02.今夜はうんとおしゃれしていいんでしょ?

 二十一日の午後、真琴はフェンデル邸に帰宅した。
 広い玄関ホールに足を踏み入れたとき、奥の廊下からフェンデルが杖を突いて急ぎ足で駆けてきた。えびす顔で、肩にふわっと両腕を回してくる。

「おかえり、真琴」
「……ただいま帰りました」
 ただいまと言ってよいのか自信がなく、真琴は遠慮が顔に出た。養子にしてもらったとはいえ、まだ素直に甘えられないでいた。

 フェンデルは真琴の頬に挨拶のキスをした。さりげなさが、この国では当然の習慣だと思わせた。
「ほら、真琴も。このお老いぼれに若さを与えると思うてしておくれ」
 と垂れた頬をお茶目に指差す。
 日本人の真琴は、この挨拶にいつまで経っても慣れずにいた。眉を下げて微笑む。
「失礼します」
 老化で骨っぽくなっている両肩に、そっと手を添えて首を伸ばす。しわしわの頬に唇を近づけてキスをするフリをした。

 フェンデルは喉を鳴らして笑う。
「いつものことながら初々しいの。逆にわしが照れてしまう」
「いまだに恥ずかしくて」
 背中に手を添えてフェンデルは歩くよう促す。
「こんな所で立ち話もなんだ。二階の真琴の部屋へ行こう」
「私の部屋に? おじさまもですか?」
「うん。見せたいものがあっての。きっと驚く」
 白いげじげじ眉を悪戯っぽく跳ね上げてみせた。

「なんでしょう?」と聞くと、「見てのお楽しみじゃ」と言われて階段を登るよう軽く押された。
 手すりに手を掛けてフェンデルは慎重に登っていく。足が上がりきっておらず、躓いてしまうのではないかと危なっかしい。

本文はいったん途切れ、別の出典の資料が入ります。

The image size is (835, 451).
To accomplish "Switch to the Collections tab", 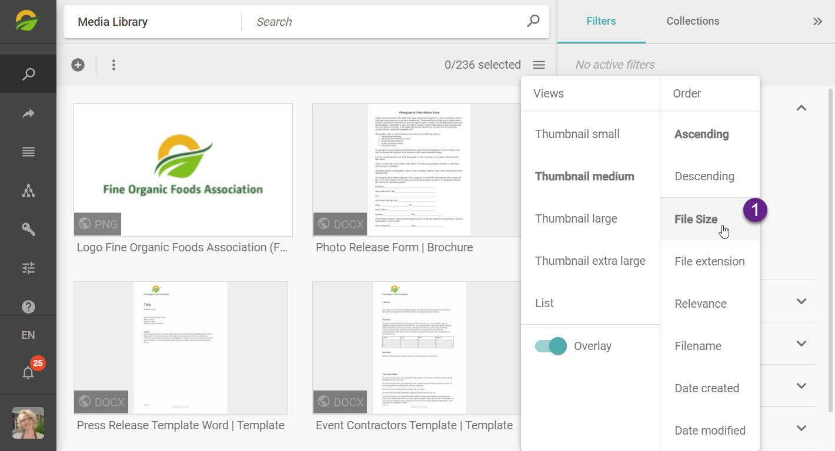I will tap(692, 21).
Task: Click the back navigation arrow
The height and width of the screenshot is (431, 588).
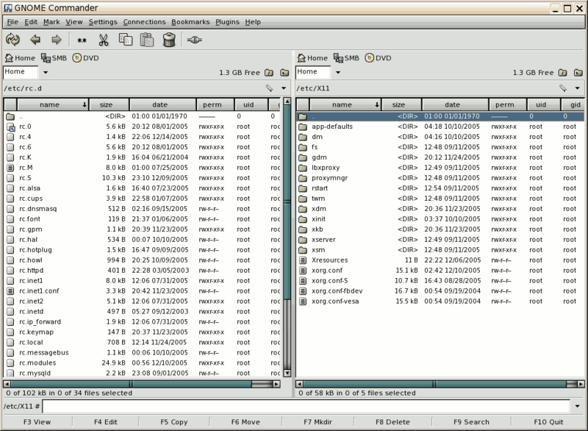Action: 35,41
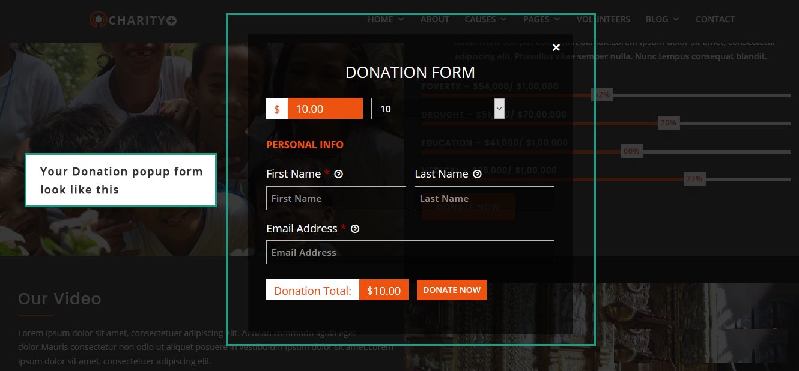799x371 pixels.
Task: Close the donation form popup
Action: point(556,47)
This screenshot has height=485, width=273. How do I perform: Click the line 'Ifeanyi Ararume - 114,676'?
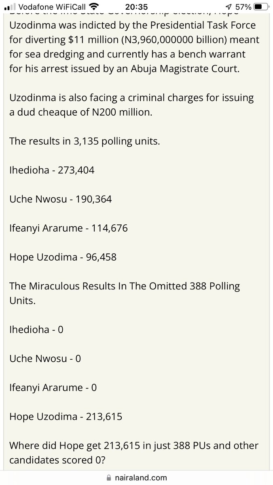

「お手伝いします」太めの腰に腕を回し、真琴は片手でフェンデルの腕を触れた。
「ありがとう。関節が痛くての、普通に歩く分には気にならんのじゃが、階段はつらい」
「気をつけてくださいね。なるべく一人で階段を登らないようにしてください。お手紙でも転んだとありましたし」

「分かっておるんじゃが、つい意地を張って、補助しようとするメイドを追っ払ってしまう」
 五段登ったところで立ち止まり、ふうと一息つく。
「だというのにやっぱり娘は別じゃな。素直に甘えられる」
 フェンデルは濁りのある瞳でにっこりと微笑んでくれた。真琴は思わず喉を詰まらせる。

「……他人の私に甘えられますか」
「なにを言う。他人ではないよ、娘じゃ。だから真琴も、わしを父と思うて遠慮することなどないんじゃよ」
 気兼ねからくる真琴のよそよそしさをフェンデルは分かっていたようだ。眼を伏せて真琴は吐息のように笑う。
「はい。そのように努めます」
「そうしておくれ」

 赤い絨毯が張られた階段を亀のようにゆっくりと登っていた。柔らかい陽光が差し込む明るい大窓がある踊り場で、また小休憩。
 疲れて筋肉が張ったのかフェンデルは腿をさすった。
「兵団での生活はどうじゃ? 真琴からの手紙では、こんにちは、元気です、ではさようなら、と短文過ぎてよう分からんから気になっておったんじゃ」
「変わりないですよ。訓練は厳しいですけど、だんだん体力もついてきましたし、筋肉痛になることも減りました」

「近々壁外調査に出るらしいと聞いたが、真琴はもちろん待機じゃろ?」
 些か気がかりそうにフェンデルは訊いてきた。
 真琴は一瞬言葉に詰まりそうになった。が、頬を綻ばせて淀みなく応答する。
「もちろんです。だって訓練兵の子たちと比べても、全然だめなんですよ。ついていったところで足手まといでしかありません」
「そうじゃろう、そうじゃろう。それだけが少し心配だったんじゃよ」
 安心したようにフェンデルは数回頷いてみせた。

 黙っていて正解だったようだ。嘘は悪いことばかりではない。世の中には心を煩わせないように優しい嘘というものも存在するのである。
 年寄りに余計な心配をさせることはない。真琴が無事に壁外から壁内へ帰ってくれば、何事もなかったことになるのだから。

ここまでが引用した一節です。